Para que isso possa acontecer, Finis Hominis fala em nome de si mesmo, mas a fim de que isso alcance todos. Diferente de Zé do Caixão, que profetiza apenas seu próprio reinado trevoso, Finis Hominis fala pelo coletivo, expande o discurso do irracional para que ele atinja uma espécie de desordem mundial utópica. Se rompe com o estado de existência de uma civilização perdida, é para tentar formular o discurso de uma possível descivilização. O caminho para um coletivismo possível e justo, vigiado pelo olhar da transgressão, é apontado através da demência universal. Todas as criaturas estariam dispostas a se entregarem a um conjunto destrutivo, baseado no ode ao irracional, tendo como medida pragmática o combate à conciliação entre ideias. Uma espécie de paz mundial atingida pela excomunhão planetária, dirigida pelo combate à crença formulada e a qualquer institucionalização do comportamento.

Não à toa, o seu derradeiro discurso na montanha consegue unificar a atenção midiática e popular necessária para que o interlocutor seja a humanidade. A capacidade de Finis Hominis em tornar a aberração como expressão máxima da capacidade humana, esse estado absoluto de estranheza como ascensão final da criatura de carne e osso, é suficiente para que nenhuma de suas frases necessite de uma linha de raciocínio costumeira. Seu poder é cativar um ideal humanitário pela crise do pensamento, sendo uma força de horror viva que existe como salvação do meio racional.
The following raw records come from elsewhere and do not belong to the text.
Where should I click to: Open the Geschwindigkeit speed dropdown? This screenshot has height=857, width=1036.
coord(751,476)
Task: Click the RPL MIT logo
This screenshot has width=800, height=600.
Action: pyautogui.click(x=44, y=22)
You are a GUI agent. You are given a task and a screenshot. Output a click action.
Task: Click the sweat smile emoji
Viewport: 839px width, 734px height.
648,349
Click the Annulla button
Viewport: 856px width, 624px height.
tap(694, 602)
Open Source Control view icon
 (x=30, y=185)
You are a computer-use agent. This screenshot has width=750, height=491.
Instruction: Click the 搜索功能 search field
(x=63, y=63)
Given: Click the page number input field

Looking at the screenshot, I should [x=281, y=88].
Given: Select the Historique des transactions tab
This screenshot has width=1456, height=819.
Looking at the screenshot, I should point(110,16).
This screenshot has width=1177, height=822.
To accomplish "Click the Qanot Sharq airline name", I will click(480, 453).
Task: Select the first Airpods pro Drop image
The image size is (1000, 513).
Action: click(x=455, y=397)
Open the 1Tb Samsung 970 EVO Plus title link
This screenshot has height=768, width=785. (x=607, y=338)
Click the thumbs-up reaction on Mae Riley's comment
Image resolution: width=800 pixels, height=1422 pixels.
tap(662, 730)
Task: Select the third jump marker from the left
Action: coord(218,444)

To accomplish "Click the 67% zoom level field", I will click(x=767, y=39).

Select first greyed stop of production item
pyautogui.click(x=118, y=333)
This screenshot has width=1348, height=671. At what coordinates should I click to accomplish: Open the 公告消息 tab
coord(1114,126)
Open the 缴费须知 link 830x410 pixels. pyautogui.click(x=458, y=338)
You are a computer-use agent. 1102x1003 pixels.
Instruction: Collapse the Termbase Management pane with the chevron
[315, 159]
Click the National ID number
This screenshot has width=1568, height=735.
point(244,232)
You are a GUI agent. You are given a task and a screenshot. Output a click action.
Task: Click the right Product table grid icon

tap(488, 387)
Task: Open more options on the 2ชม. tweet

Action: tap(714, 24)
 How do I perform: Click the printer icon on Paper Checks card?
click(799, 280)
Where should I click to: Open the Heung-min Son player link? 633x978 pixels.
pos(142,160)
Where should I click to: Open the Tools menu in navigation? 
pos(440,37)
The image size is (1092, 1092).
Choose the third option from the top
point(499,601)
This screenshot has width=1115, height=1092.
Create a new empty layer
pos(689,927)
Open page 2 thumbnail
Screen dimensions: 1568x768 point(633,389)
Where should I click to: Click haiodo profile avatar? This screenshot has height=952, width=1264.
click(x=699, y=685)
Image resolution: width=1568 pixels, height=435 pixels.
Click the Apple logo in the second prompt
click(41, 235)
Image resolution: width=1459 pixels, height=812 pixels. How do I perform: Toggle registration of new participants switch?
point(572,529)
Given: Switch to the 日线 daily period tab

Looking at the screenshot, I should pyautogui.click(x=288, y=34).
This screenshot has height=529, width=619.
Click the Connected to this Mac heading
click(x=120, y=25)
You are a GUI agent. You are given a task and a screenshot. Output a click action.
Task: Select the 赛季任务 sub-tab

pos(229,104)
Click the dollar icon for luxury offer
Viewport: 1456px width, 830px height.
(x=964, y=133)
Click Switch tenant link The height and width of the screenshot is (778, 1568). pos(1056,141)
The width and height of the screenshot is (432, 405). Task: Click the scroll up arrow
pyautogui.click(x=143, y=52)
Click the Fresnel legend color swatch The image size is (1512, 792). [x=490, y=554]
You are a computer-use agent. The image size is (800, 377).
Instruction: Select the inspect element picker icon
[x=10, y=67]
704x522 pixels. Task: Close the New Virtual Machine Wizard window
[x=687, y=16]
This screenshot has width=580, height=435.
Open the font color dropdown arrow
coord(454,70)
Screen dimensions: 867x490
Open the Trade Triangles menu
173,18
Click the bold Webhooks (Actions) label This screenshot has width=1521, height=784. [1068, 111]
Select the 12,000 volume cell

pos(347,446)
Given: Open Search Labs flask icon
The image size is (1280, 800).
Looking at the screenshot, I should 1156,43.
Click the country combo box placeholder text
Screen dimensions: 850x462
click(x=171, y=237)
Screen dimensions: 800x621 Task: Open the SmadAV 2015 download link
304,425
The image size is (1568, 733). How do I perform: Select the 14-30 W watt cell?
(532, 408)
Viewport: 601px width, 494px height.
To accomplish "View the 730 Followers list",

A mensagem do profeta insano, em sua jornada delirante por um mundo em estado de ignorância em relação a si mesmo, é que as possibilidades caóticas de uma desorganização social completa trariam, finalmente, a grande Igreja do Homem. A Igreja do Homem será construída com a primeira pedra que alguém bater contra a própria cabeça. Uma instituição carnal, unificante, que valoriza a desvalorização do raciocínio e que encontra iluminação através da barbárie total contra a lógica. O fim do homem é apenas uma nova possibilidade de atingir um estágio superior de relação com a própria carne. Enquanto a televisão transmite sua proclamação máxima, Finis Hominis some, apenas para retornar ao seu descanso eterno atrás das paredes de um hospício. Deixa para trás, após as grandes revelações, todo um universo de pessoas sintonizados em seu ideal de insanidade criadora. O novo mundo pertence a todos que, assim como ele, desejam ser o nada.

E o que seria, afinal, a salvação e a verdade? Para Finis Hominis, é a condenação da humanidade por ela mesma. Essa condenação é vigorosa, triunfante, pois é a única que permite ao homem que ele tenha alcance de seu próprio destino. O fim do homem não é um presságio de medo, pelo contrário, é uma oportunidade de comunhão no irracional. Condenar-se, sem deixar com que isso seja-lhe imposto pelo tempo ou pelos céus, acaba por fazer a terra a morada do humano. Há uma grande realização em cativar todo um universo para que ele se rebele contra a ordem que o rege, colocando-se à frente de toda a história, de toda a ciência e de toda a fé.